Y como se sigue abriendo el concepto de libertad como si de un trastero se tratase, continuaron con Morante, que le enseñó el trapo de lejísimos a la alimaña que le había tocado hasta provocar el cachondeo: «A ver si te va a pillar». Y los tendidos continuaban calentándose: «Vamos, que no está ese toro para torearlo», decía uno. «Pero se lo lleva calentito», le respondía otro. Manzanares intentó reconducirlo a pesar de que tampoco tenía ganado. Pero el alicantino, al menos, se llevó el reconocimiento de la gente que, en cualquier caso, ya se había fijado en Roca Rey, el «pegapases», según el en--tendido.

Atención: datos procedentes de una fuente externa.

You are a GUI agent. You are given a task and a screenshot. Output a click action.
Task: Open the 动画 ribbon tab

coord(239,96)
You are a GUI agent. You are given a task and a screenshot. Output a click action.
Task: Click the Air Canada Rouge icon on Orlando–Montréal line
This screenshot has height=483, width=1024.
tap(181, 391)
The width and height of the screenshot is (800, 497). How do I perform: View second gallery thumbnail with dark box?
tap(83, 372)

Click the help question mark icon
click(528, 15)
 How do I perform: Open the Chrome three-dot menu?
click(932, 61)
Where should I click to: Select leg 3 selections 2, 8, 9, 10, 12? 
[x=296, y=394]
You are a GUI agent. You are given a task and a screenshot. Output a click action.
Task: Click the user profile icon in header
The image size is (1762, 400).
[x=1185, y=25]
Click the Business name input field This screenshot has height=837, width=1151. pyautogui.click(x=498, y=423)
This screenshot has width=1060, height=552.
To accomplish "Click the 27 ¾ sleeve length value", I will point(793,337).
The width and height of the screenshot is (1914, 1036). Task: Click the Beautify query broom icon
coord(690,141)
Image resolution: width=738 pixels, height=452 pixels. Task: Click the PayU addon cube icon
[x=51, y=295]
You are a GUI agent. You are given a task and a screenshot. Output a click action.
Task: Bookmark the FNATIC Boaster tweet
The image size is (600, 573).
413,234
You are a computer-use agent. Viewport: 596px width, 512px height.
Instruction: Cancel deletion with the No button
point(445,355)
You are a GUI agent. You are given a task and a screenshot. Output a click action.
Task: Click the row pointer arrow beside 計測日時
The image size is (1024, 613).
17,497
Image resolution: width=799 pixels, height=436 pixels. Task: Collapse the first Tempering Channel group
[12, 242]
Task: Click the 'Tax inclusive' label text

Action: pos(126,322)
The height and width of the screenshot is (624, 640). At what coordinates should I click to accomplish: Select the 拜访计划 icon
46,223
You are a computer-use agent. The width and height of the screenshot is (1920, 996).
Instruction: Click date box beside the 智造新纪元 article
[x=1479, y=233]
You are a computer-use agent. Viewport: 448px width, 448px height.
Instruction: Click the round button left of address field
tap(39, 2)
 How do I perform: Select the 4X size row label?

Se llevó una oreja el peruano y al retirarse lo hizo acompañado de varios alumnos de la escuela taurina. Alguno de los chavales, incluso, quiso echárselo a hombros, ante la insistente negativa del matador y la reprobación de los tendidos.

Pero una de las dos grandes ovaciones de la fiesta (que no Fiesta), se la llevó uno de los aspirantes a torero, todos vestidos con chaqueta. Con el pie escayolado, se recorrió el anillo a la pata coja siguiendo al matador, lo que provocó el reconocimiento de los que aún quedaban en la plaza.

Aún iba a haber un plus. Con la puerta de cuadrillas ya cerrada salió apenas un metro de humanidad, no más de cinco años. Pantalón corto verde, camiseta blanca y un capotillo no más grande que el mantel de una mesa camilla. Se puso a torear de salón y, de manera insospechada, provocó los olés de los miles que aún estaban en el recinto.

El himno de ayer era el «voy a pasármelo bien». Ocurra lo que ocurra. Tanto, que cuando le dijeron a un torero «vete a la playa», reconozco que pensé: «Pero llévame a mí contigo».